- 无标题文档
查看论文信息

论文中文题名:

 面向通信基带信号处理的可重构阵列处理器研究与设计    

姓名:

 刘帅    

学号:

 19207205059    

保密级别:

 公开    

论文语种:

 chi    

学科代码:

 085208    

学科名称:

 工学 - 工程 - 电子与通信工程    

学生类型:

 硕士    

学位级别:

 工程硕士    

学位年度:

 2022    

培养单位:

 西安科技大学    

院系:

 通信与信息工程学院    

专业:

 电子与通信工程    

研究方向:

 集成电路设计    

第一导师姓名:

 蒋林    

第一导师单位:

 西安科技大学    

论文提交日期:

 2022-06-29    

论文答辩日期:

 2022-06-08    

论文外文题名:

 Research and Design of Reconfigurable Array Processor for Communication Baseband Signal Processing    

论文中文关键词:

 可重构结构 ; 阵列处理器 ; 通信基带算法 ; 计算粒度 ; 并行化    

论文外文关键词:

 Reconfigurable architecture ; Array processor ; Communication baseband algorithm ; Calculation granularity ; Parallelization    

论文中文摘要:

可重构结构具有灵活的信息配置能力,在处理计算密集型和访存密集型应用时拥有巨大潜力。
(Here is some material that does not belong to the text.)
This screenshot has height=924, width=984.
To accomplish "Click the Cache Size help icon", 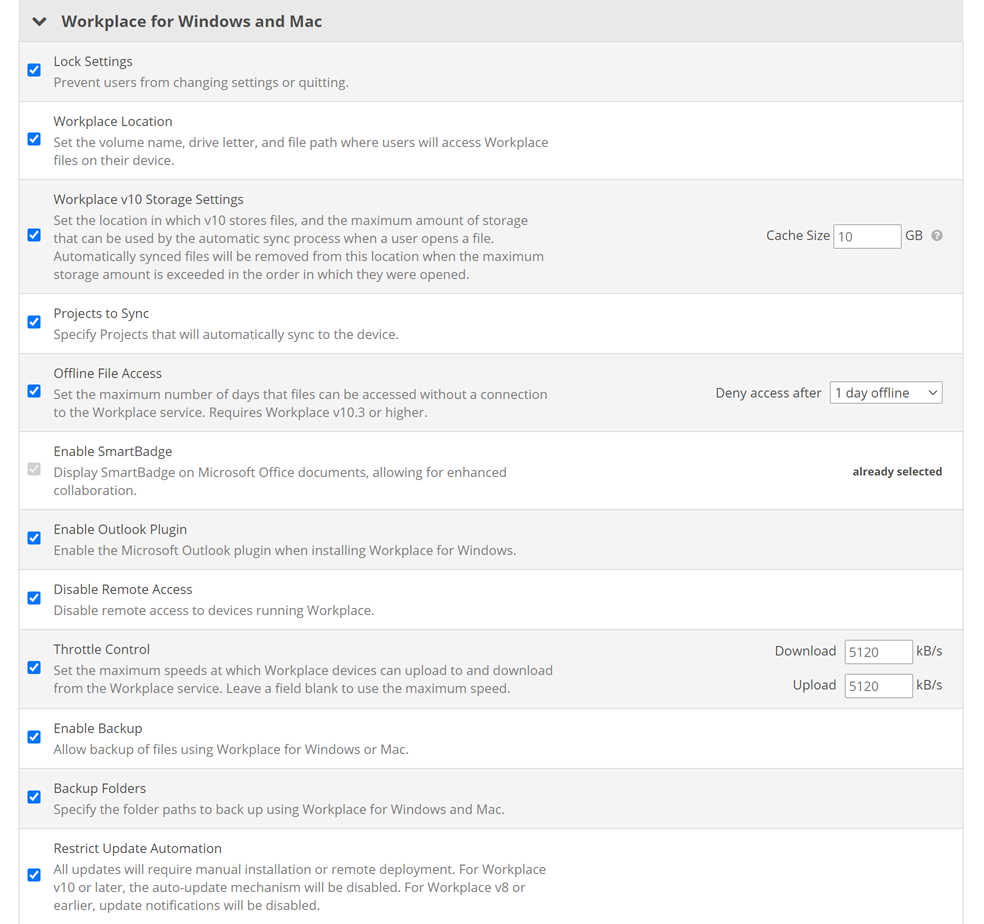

移动通信技术中新兴应用的出现对通信基带信号处理的硬件性能提出了更高的要求,在并行计算领域占有优势的可重构架构成为实现基带信号处理算法的理想硬件平台。然而,在可重构阵列处理器上实现基带信号处理算法时存在适应性差和计算效率低的问题,因此论文研究并设计了面向基带信号处理的可重构阵列处理器。

首先,提取通信基带信号处理典型算法的算子,并评估算法的定点精度,以指导可重构阵列处理器的设计。一方面,通过Profile性能分析工具获取快速傅里叶变换(Fast Fourier Transform, FFT)、有限冲激响应(Finite Impulse Response, FIR)和大规模多输入多输出(Multiple-Input Multiple-Output, MIMO)检测算法的特性,提取了抽象的粗粒度算子。另一方面,通过对算法进行定点仿真的实验结果说明,当硬件结构具有15位以上的数据位宽时,定点精度曲线能够收敛。

其次,针对基带信号处理算法在可重构阵列处理器上适应性差的问题,设计面向通信应用的可重构处理单元。该处理单元(Process Element, PE)将16位的数据位宽扩展为32位,以适配复数操作。同时,在PE中增加了基带信号处理专用指令。通过可重构处理单元执行复数矩阵乘法的实验结果表明,专用指令的实现方法比通用指令缩短了74%的代码行数,减少了61%的存储访问次数,且平均相对误差降低了85%。

然后,针对不同粒度数据与底层硬件结构不协调导致计算效率低的问题,提出一种计算粒度动态配置结构。该结构将计算粒度分为8位、16位和32位,设计了数据组合、数据拆分、并行加法和并行乘法四种功能,使阵列结构的并行度和灵活性得到提高。实验结果表明,计算粒度动态配置电路的最大工作频率为133.5MHz,能够实现计算中不同粒度数据的动态配置。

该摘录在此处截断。